Items listed in a dataset:
+ + + +

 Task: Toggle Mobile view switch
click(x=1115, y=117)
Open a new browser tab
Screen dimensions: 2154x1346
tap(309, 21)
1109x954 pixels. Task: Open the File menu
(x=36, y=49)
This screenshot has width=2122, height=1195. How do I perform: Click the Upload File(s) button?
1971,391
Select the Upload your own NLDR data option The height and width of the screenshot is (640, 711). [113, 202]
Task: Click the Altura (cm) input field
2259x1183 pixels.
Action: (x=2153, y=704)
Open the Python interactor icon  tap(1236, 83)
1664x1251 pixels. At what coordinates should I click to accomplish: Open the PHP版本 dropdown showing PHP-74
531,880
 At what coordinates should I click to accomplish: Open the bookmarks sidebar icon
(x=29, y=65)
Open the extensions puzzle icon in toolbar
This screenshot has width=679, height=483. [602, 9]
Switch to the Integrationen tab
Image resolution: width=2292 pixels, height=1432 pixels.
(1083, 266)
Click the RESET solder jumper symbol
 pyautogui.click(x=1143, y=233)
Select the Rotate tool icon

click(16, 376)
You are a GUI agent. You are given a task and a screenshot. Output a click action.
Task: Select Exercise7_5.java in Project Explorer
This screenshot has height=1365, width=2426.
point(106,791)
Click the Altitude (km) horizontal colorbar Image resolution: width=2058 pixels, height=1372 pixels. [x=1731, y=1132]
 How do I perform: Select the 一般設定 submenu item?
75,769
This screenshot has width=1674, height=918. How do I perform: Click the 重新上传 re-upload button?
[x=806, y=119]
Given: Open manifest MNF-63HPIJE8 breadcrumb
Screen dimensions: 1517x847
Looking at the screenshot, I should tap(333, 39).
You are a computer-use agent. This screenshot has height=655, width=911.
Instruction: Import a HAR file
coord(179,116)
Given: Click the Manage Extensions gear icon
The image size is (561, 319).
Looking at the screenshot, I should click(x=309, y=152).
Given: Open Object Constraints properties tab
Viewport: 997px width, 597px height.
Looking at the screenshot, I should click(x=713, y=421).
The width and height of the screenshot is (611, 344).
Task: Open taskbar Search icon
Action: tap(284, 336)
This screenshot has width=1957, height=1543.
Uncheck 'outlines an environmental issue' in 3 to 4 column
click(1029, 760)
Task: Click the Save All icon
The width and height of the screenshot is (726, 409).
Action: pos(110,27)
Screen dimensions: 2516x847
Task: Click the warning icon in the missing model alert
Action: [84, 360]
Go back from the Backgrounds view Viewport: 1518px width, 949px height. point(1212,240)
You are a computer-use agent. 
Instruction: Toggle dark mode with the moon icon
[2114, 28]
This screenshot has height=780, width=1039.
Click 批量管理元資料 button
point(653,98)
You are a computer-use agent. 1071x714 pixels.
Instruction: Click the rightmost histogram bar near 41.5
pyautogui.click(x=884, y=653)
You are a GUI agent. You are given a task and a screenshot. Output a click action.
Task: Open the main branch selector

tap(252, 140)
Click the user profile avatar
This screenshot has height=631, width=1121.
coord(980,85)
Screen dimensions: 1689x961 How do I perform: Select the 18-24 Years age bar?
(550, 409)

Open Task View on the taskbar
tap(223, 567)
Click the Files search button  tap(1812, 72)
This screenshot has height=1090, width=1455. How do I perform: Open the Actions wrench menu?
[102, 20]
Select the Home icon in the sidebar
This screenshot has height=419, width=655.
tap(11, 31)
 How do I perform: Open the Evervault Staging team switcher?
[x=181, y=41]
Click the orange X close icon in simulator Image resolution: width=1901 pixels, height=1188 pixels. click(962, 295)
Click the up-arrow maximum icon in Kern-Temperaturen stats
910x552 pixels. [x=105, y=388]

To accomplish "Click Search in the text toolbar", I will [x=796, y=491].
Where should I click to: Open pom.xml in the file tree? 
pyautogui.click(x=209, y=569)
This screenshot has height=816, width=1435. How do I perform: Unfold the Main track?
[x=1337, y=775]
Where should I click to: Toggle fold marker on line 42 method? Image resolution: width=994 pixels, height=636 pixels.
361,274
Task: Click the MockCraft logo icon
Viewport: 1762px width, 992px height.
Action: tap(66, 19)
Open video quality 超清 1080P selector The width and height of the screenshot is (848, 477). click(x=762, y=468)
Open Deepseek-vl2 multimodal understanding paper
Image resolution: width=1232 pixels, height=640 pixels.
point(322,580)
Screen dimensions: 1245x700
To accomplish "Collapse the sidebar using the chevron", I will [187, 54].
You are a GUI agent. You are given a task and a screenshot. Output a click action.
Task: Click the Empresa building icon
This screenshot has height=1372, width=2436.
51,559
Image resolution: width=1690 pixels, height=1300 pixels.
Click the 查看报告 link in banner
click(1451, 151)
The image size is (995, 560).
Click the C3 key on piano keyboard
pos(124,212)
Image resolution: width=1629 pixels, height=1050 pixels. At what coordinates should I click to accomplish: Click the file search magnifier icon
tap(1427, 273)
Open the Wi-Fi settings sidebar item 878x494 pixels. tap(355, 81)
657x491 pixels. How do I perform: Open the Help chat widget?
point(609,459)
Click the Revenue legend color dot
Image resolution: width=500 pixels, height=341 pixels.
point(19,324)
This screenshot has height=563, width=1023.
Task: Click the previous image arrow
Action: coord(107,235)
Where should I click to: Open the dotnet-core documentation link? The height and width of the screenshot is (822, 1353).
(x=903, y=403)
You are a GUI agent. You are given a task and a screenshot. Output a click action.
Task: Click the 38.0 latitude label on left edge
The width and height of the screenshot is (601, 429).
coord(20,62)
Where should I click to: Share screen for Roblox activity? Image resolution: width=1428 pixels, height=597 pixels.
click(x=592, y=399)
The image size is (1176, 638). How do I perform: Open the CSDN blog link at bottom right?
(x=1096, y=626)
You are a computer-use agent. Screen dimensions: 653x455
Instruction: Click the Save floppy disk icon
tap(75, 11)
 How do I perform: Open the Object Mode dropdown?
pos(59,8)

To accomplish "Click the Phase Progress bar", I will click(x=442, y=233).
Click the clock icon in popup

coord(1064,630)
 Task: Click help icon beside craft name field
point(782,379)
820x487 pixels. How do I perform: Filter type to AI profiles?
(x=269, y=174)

+ + + +

HOW TO COMPLETE THIS TASK ▸
All the entries should be written out again precisely.

ANSWER SECTION ▸
 Task: Toggle Mobile view switch
click(x=1115, y=117)
Open a new browser tab
Screen dimensions: 2154x1346
tap(309, 21)
1109x954 pixels. Task: Open the File menu
(x=36, y=49)
This screenshot has width=2122, height=1195. How do I perform: Click the Upload File(s) button?
1971,391
Select the Upload your own NLDR data option The height and width of the screenshot is (640, 711). [113, 202]
Task: Click the Altura (cm) input field
2259x1183 pixels.
Action: (x=2153, y=704)
Open the Python interactor icon  tap(1236, 83)
1664x1251 pixels. At what coordinates should I click to accomplish: Open the PHP版本 dropdown showing PHP-74
531,880
 At what coordinates should I click to accomplish: Open the bookmarks sidebar icon
(x=29, y=65)
Open the extensions puzzle icon in toolbar
This screenshot has width=679, height=483. [602, 9]
Switch to the Integrationen tab
Image resolution: width=2292 pixels, height=1432 pixels.
(1083, 266)
Click the RESET solder jumper symbol
 pyautogui.click(x=1143, y=233)
Select the Rotate tool icon

click(16, 376)
You are a GUI agent. You are given a task and a screenshot. Output a click action.
Task: Select Exercise7_5.java in Project Explorer
This screenshot has height=1365, width=2426.
point(106,791)
Click the Altitude (km) horizontal colorbar Image resolution: width=2058 pixels, height=1372 pixels. [x=1731, y=1132]
 How do I perform: Select the 一般設定 submenu item?
75,769
This screenshot has width=1674, height=918. How do I perform: Click the 重新上传 re-upload button?
[x=806, y=119]
Given: Open manifest MNF-63HPIJE8 breadcrumb
Screen dimensions: 1517x847
Looking at the screenshot, I should tap(333, 39).
You are a computer-use agent. This screenshot has height=655, width=911.
Instruction: Import a HAR file
coord(179,116)
Given: Click the Manage Extensions gear icon
The image size is (561, 319).
Looking at the screenshot, I should click(x=309, y=152).
Given: Open Object Constraints properties tab
Viewport: 997px width, 597px height.
Looking at the screenshot, I should click(x=713, y=421).
The width and height of the screenshot is (611, 344).
Task: Open taskbar Search icon
Action: tap(284, 336)
This screenshot has width=1957, height=1543.
Uncheck 'outlines an environmental issue' in 3 to 4 column
click(1029, 760)
Task: Click the Save All icon
The width and height of the screenshot is (726, 409).
Action: pos(110,27)
Screen dimensions: 2516x847
Task: Click the warning icon in the missing model alert
Action: [84, 360]
Go back from the Backgrounds view Viewport: 1518px width, 949px height. point(1212,240)
You are a computer-use agent. 
Instruction: Toggle dark mode with the moon icon
[2114, 28]
This screenshot has height=780, width=1039.
Click 批量管理元資料 button
point(653,98)
You are a computer-use agent. 1071x714 pixels.
Instruction: Click the rightmost histogram bar near 41.5
pyautogui.click(x=884, y=653)
You are a GUI agent. You are given a task and a screenshot. Output a click action.
Task: Open the main branch selector

tap(252, 140)
Click the user profile avatar
This screenshot has height=631, width=1121.
coord(980,85)
Screen dimensions: 1689x961 How do I perform: Select the 18-24 Years age bar?
(550, 409)

Open Task View on the taskbar
tap(223, 567)
Click the Files search button  tap(1812, 72)
This screenshot has height=1090, width=1455. How do I perform: Open the Actions wrench menu?
[102, 20]
Select the Home icon in the sidebar
This screenshot has height=419, width=655.
tap(11, 31)
 How do I perform: Open the Evervault Staging team switcher?
[x=181, y=41]
Click the orange X close icon in simulator Image resolution: width=1901 pixels, height=1188 pixels. click(962, 295)
Click the up-arrow maximum icon in Kern-Temperaturen stats
910x552 pixels. [x=105, y=388]

To accomplish "Click Search in the text toolbar", I will [x=796, y=491].
Where should I click to: Open pom.xml in the file tree? 
pyautogui.click(x=209, y=569)
This screenshot has height=816, width=1435. How do I perform: Unfold the Main track?
[x=1337, y=775]
Where should I click to: Toggle fold marker on line 42 method? Image resolution: width=994 pixels, height=636 pixels.
361,274
Task: Click the MockCraft logo icon
Viewport: 1762px width, 992px height.
Action: tap(66, 19)
Open video quality 超清 1080P selector The width and height of the screenshot is (848, 477). click(x=762, y=468)
Open Deepseek-vl2 multimodal understanding paper
Image resolution: width=1232 pixels, height=640 pixels.
point(322,580)
Screen dimensions: 1245x700
To accomplish "Collapse the sidebar using the chevron", I will [187, 54].
You are a GUI agent. You are given a task and a screenshot. Output a click action.
Task: Click the Empresa building icon
This screenshot has height=1372, width=2436.
51,559
Image resolution: width=1690 pixels, height=1300 pixels.
Click the 查看报告 link in banner
click(1451, 151)
The image size is (995, 560).
Click the C3 key on piano keyboard
pos(124,212)
Image resolution: width=1629 pixels, height=1050 pixels. At what coordinates should I click to accomplish: Click the file search magnifier icon
tap(1427, 273)
Open the Wi-Fi settings sidebar item 878x494 pixels. tap(355, 81)
657x491 pixels. How do I perform: Open the Help chat widget?
point(609,459)
Click the Revenue legend color dot
Image resolution: width=500 pixels, height=341 pixels.
point(19,324)
This screenshot has height=563, width=1023.
Task: Click the previous image arrow
Action: coord(107,235)
Where should I click to: Open the dotnet-core documentation link? The height and width of the screenshot is (822, 1353).
(x=903, y=403)
You are a GUI agent. You are given a task and a screenshot. Output a click action.
Task: Click the 38.0 latitude label on left edge
The width and height of the screenshot is (601, 429).
coord(20,62)
Where should I click to: Share screen for Roblox activity? Image resolution: width=1428 pixels, height=597 pixels.
click(x=592, y=399)
The image size is (1176, 638). How do I perform: Open the CSDN blog link at bottom right?
(x=1096, y=626)
You are a computer-use agent. Screen dimensions: 653x455
Instruction: Click the Save floppy disk icon
tap(75, 11)
 How do I perform: Open the Object Mode dropdown?
pos(59,8)

To accomplish "Click the Phase Progress bar", I will click(x=442, y=233).
Click the clock icon in popup

coord(1064,630)
 Task: Click help icon beside craft name field
point(782,379)
820x487 pixels. How do I perform: Filter type to AI profiles?
(x=269, y=174)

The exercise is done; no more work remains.